Seasonal demand Examples

Examples of seasonal demand include

  1. Food items such as vegetables and fruits.
  2. Holiday-specific decor such as Christmas lighting, fake fir trees,  Diwali clay lamps and lanterns.
  3. Weather-based sporting goods which will require you to stock up according to the weather forecasts.
  4. Seasonal outfits to accommodate fashion trends and wardrobe changes.
  5. Academic and office stationery supplies for term-time and office reopening.
  6. Gardening equipment for the four seasons.

Challenges Caused By Seasonal Inventory

Seasonal inventory poses challenges in maintaining stock levels. It complicates inventory reconciliation because fluctuations in demand skews the actual and recorded inventory. The two common challenges seasonal inventory causes 

  • Stock-Outs

Stock-outs occur when your inventory isn’t replenished on time when demand is high. Stockouts arise from any factor which include unfulfilled backorders, delays in receiving new batches from suppliers and poor shelving practices instore. 

  • Excessive Stock/Overstock

When demand is low, stocked items are retained in inventory. If the inventory doesn’t sell beyond 365 years, the stock converts from excessive to dead. Overstock is bad for fulfillment centers because a) it takes up space which could have stored a fast-selling or top-performing product and b) causes a profitability dip. The only way to offload the stock is to sell it at heavily discounted prices that will interest bargain hunters. 
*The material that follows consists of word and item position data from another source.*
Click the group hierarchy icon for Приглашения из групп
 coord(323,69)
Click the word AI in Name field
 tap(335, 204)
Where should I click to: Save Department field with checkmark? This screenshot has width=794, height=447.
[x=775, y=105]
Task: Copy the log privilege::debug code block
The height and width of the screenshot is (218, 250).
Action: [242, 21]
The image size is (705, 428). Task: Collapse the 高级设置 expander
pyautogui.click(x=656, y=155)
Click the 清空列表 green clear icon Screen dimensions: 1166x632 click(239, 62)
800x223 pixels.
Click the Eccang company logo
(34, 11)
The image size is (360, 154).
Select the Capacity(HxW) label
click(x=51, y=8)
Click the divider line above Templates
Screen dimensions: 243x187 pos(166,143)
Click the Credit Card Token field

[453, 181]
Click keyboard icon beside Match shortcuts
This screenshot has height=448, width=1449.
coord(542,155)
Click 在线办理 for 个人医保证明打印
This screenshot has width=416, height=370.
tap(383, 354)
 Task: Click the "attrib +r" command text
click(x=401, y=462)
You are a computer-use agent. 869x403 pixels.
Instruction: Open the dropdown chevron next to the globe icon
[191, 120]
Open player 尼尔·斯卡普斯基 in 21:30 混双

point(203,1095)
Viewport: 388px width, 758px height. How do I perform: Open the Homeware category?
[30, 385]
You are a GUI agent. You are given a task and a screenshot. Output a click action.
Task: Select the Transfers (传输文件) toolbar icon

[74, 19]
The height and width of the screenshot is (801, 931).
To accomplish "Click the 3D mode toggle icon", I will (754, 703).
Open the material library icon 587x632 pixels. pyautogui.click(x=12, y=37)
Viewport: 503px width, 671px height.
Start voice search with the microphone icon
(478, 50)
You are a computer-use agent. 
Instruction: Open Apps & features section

The best inventory management practices to deal with seasonality

  • Forecast the inventory pipeline from history

An inventory management solution takes most of the guesswork out of forecasting your inventory. It runs the numbers on order aging, sales and return reports. You can apply filters to group products by SKU performance or revenue generated to see the relative change between months.  

While it won’t completely eliminate seasonality, it will reduce the impact on warehouse load. The longer a product remains on the shelf, the more your expenses go up for storage. Forecasting the inventory pipeline from previous SKU performance reports can help you optimize your inventory. You’ll be able to establish the stock levels you need to maintain for seasonal merchandise.

 

  • Diversify the product catalog

One of the best practices to deal with seasonal inventory is to diversify your catalog. Offer products that complement the existing line without competing with it directly. For example, if you sell cable knit sweaters, you could slip in thermal inner wear or a cap in matching colors to make the products fit together. 

  • Discount slow moving products

A seasonal inventory is the best way to offload slow-moving products. Slash your prices and put up clearance sales to attract more shoppers to make purchases.

  • Explore international sales opportunities

Advertise seasonal gear to the overseas markets, especially those where the weather is the polar opposite of the region you’re living in! For example, winter wear will sell better in Australia in the months of July and August than it would in the Middle East. You can rotate stocks internationally after factoring in the shipping costs, customs clearance and delivery times.

  • Use demand forecasting

Demand forecasting can predict inventory levels by season. Use Google trends to determine if online trends are momentary or seasonal. You can compare these against your sales reports to foresee if the product will experience high or low demand. Demand planning can prevent stock outs or dead stock situations by adjusting the inventory.

Over to You

 

Although you can’t completely snuff out seasonality, you can shift from a firefighting approach to a more proactive stance. To this end, an inventory management and warehouse management platform can help sellers curate their pipeline with demand forecasting and planning. The data on historic performance and profitability reports can pinpoint which products are fast or slow-moving and position you to respond strategically.